1960年創業のフロリダの会社で、州内8郡に約49,537エーカーの土地と、約44,700エーカー分の石油・ガス・鉱物権を持つ。柑橘の収穫が止まった今後は、土地の売却と放牧・狩猟向けの賃貸、鉱山使用料が収入の中心になる。
金利が高いまま土地の買い手が離れれば、売却で収益を実現する速度が落ちる。繰り返し上陸するハリケーンは保有資産全体に及び、柑橘からの撤退そのものにも一時的な費用がかかる。
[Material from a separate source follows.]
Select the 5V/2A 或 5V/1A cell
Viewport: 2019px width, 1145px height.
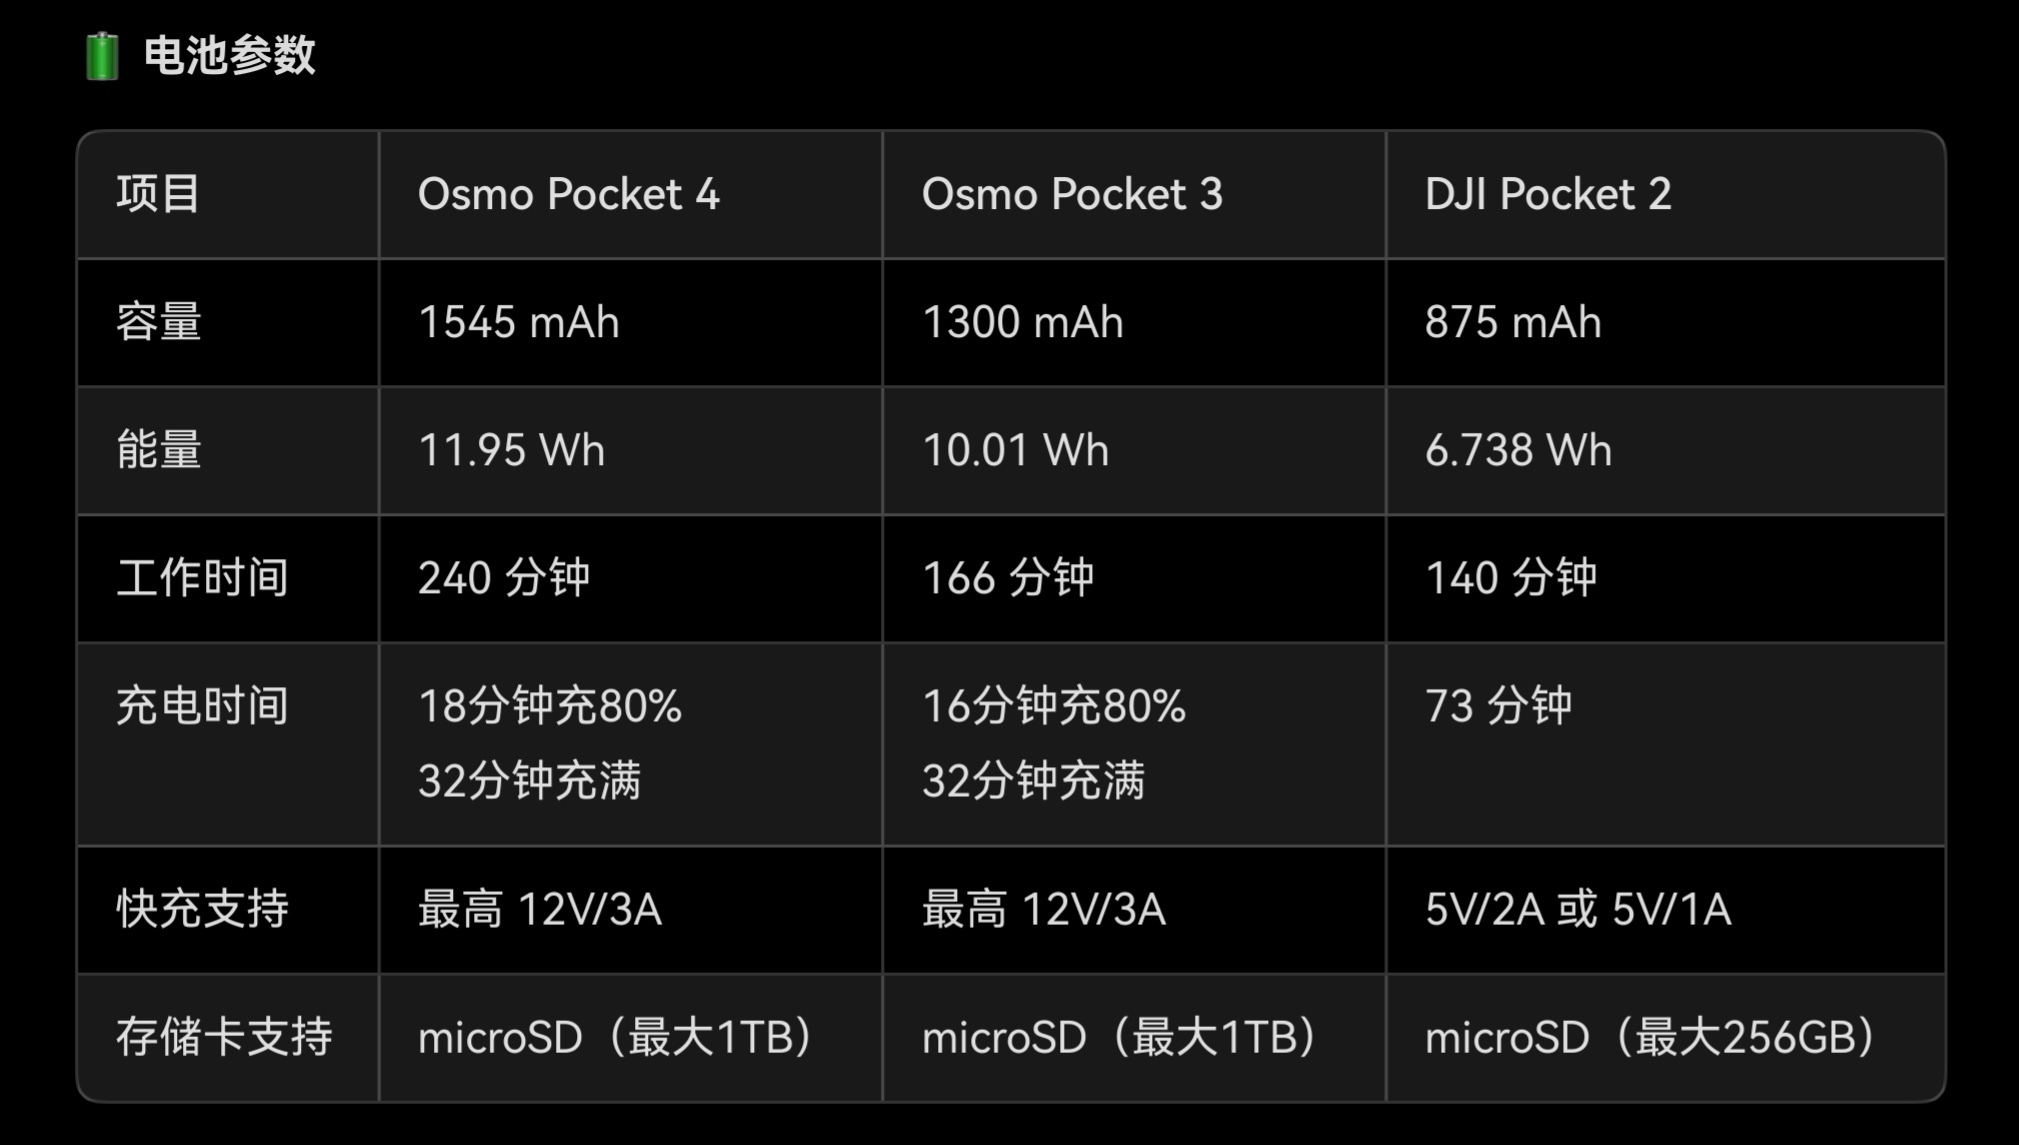(x=1577, y=909)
2025年1月に戦略転換を掲げ、最大172人の人員削減と柑橘事業の縮小を同時に実行した。残した土地を一度に売らず、開発用途と農業用途に分けて段階的に価値を引き出す方針を取る。
フロリダの土地に買い手がつくかどうかと、開発用地としての許認可の進み方で結果が変わる。会社は保有地の約25%を開発向けに、残る約75%を農業用途に振り分ける方針を掲げている。
資産 $202M のうち、借金などの負債を引いて株主のものと言えるのは $103M(51%)。